A comprehensive approach to deal with instrumental optical aberrations effects in high-accuracy photon's orbital angular momentum spectrum measurements.

With the current and upcoming applications of beams carrying orbital angular momentum (OAM), there will be the need to generate beams and measure their OAM spectrum with high accuracy. The instrumental OAM spectrum distortion is connected to the effect of its optical aberrations on the OAM content of the beams that the instrument creates or measures. Until now, the effect of the well-known Zernike aberrations has been studied partially, assuming vortex beams with trivial radial phase components.

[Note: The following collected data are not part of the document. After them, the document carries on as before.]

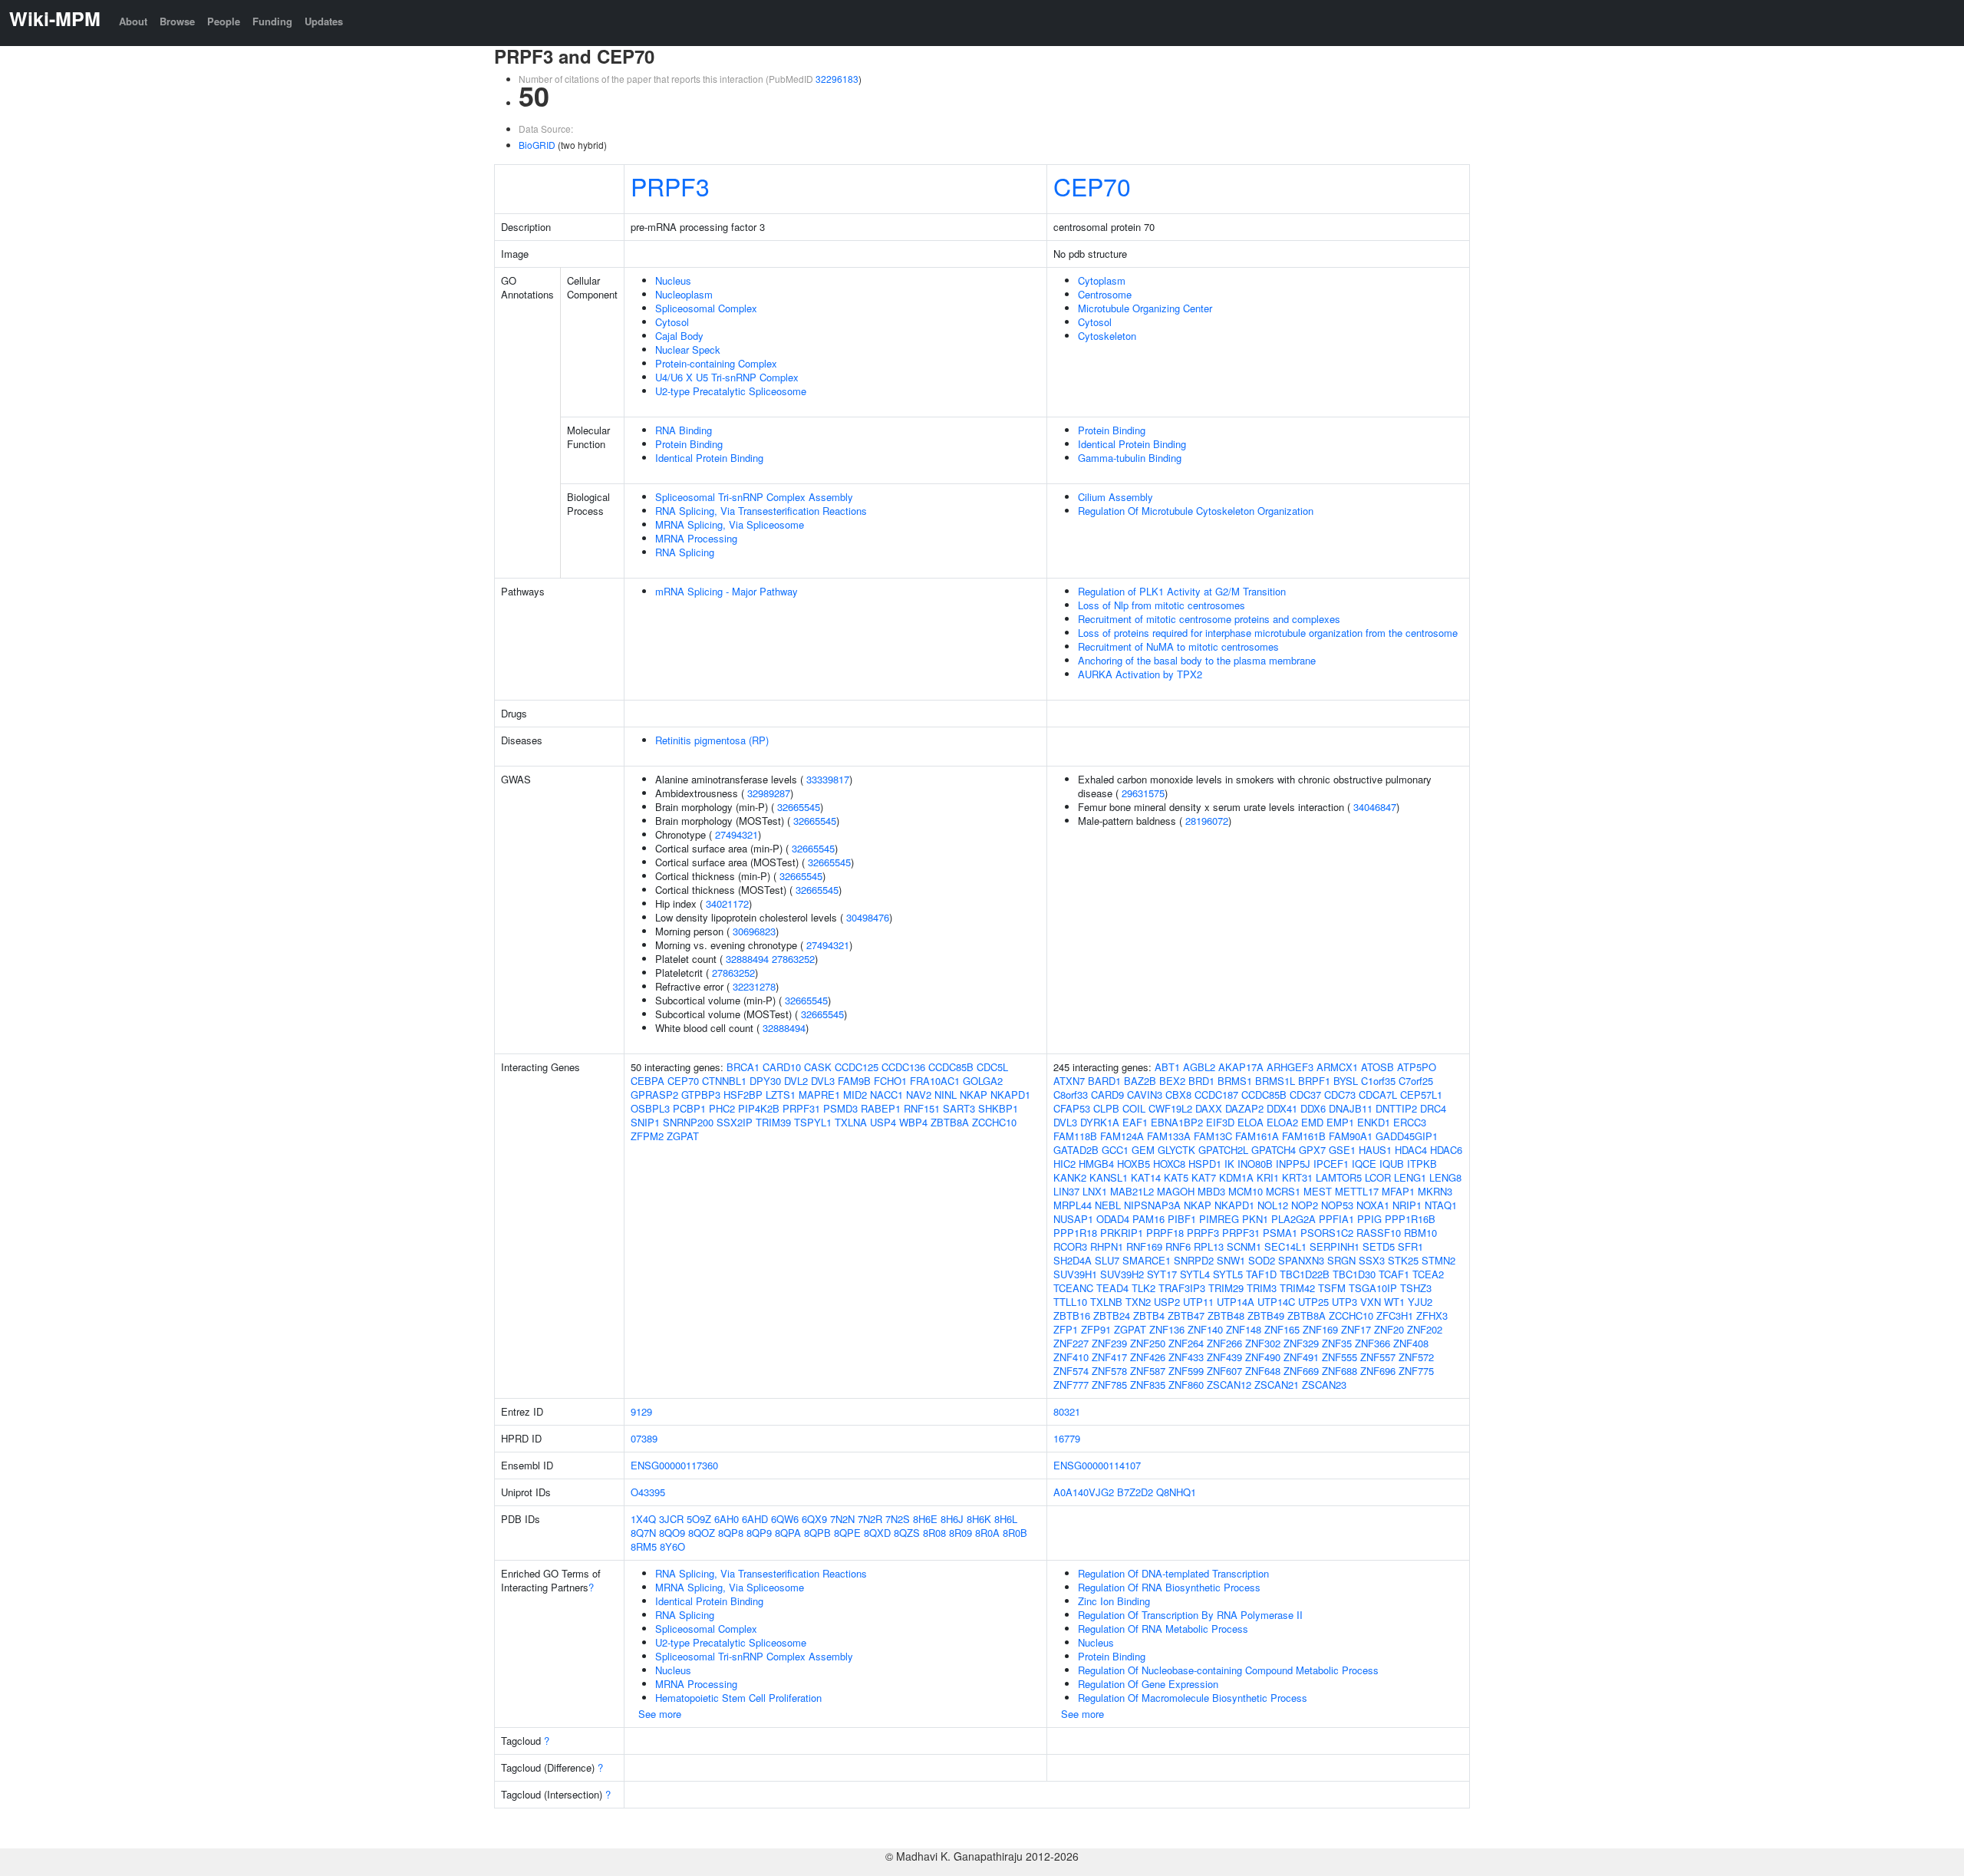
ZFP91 (1096, 1329)
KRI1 (1268, 1177)
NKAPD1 (1010, 1094)
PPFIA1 (1336, 1219)
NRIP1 (1407, 1205)
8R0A (987, 1532)
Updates (324, 21)
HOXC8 (1169, 1163)
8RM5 (644, 1546)
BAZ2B (1140, 1080)
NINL (945, 1094)
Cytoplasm (1101, 280)
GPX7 (1312, 1149)
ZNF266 (1224, 1343)
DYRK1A (1099, 1122)
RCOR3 (1070, 1246)
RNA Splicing (684, 552)
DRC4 (1433, 1108)
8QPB (817, 1532)
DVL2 (796, 1080)
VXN (1370, 1301)
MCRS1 (1283, 1191)
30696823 (754, 931)
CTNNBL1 (724, 1080)
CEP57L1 (1421, 1094)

However, the traditional Zernike polynomials are not best suitable when dealing with vortex beams, as their OAM spectrum is highly sensitive to some Zernike terms, and completely insensitive to others. We propose the use of a new basis, the OAM-Zernike basis, which consists of the radial aberrations as described by radial Zernike polynomials and of the azimuthal aberrations described in the OAM basis. The traditional tools for the characterization of aberrations of optical instruments can be used, and the results translated to the new basis. This permits the straightforward calculation of the effect of any optical system, such as an OAM detection stage, on the OAM spectrum of an incoming beam. This knowledge permits to correct, a posteriori, the effect of instrumental OAM spectrum distortion on the measured spectra. We also found that the knowledge of the radial aberrations is important, as they affect the efficiency of the detection, and in some cases its accuracy. In this new framework, we study the effect of aberrations in common OAM detection methods, and encourage the characterization of those systems using this approach.